Gloriana…..Im going to say this to you,and I want you to listen love.We need to think the unthinkable before we can steel ourselves to the proper measure…..to SAVE ourselves.If we keep going on like this.Printing money.Borrowing money.Spending money,while attacking every engine that actually makes money….We will be flat broke,busted,bankrupt,in a few short years.All social programs dissolved.Total or near total collapse of our economy.Except for a few anarchists, who wants that?
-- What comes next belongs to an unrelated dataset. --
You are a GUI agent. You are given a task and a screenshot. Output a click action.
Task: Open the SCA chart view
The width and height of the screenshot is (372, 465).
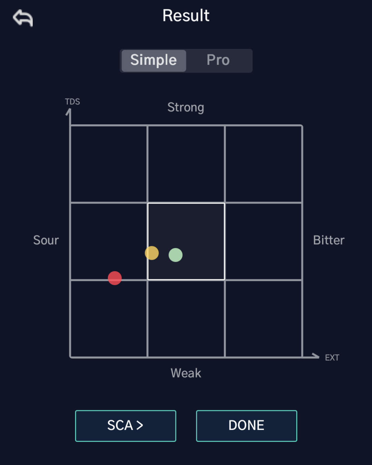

When the economy crashed, and everyone lost 401ks ,and all the rest, a lot of us saw it coming.Glen Beck screamed from the rooftops that your government is lying.Buy gold he yelled just two weeks before.His arguments were compelling, and hard to refute if you had half a brain.So thank God I did……liquifying earnings into precious metals just weeks before the dump.My friends did the same.We did it while so many tried to pacify you with soft words that all would be well.We were those horrible people who benefited when the collapse came because we believed the information that was out there for all to see.Well Gloriana here comes another shoe to fall, and Obama has not a clue or a plan.Just vague notions that seem to be enough for you to live on.Ryan?????At least he is taking the ultimate collapse in a serious manner and wants to deal with it.Will it be enough?The first step is acknowledging it.And Obama can’t.Because his followers see that as ultimately pulling the purse strings tight.And in the end that is all he has.Control of his nanny society through an open pocketbook to the winners and loosers as he would choose them(his voters).This is the most important vote in the history of this Republic i believe.Only a few question need be asked.Not does Obama care(he does).Not is he a good man(he is).The question is ///Will he stop borrowing.Stop spending?Stop printing money?Stop blocking the exploitation of our natural resources?And allow for the recreation of wealth, making this the most business friendly,free market country in the world?In two words conservative capitalism.Based on free market principles, and constitutional values of individual freedom over the collective.He has tried it his way and failed.We could argue everything else all day.He has failed.His dreams of Hope and change have not worked.We now move to trancend his failed policies.Not accepting a new status quo of a smaller and less America.But moving toward a bigger and better America.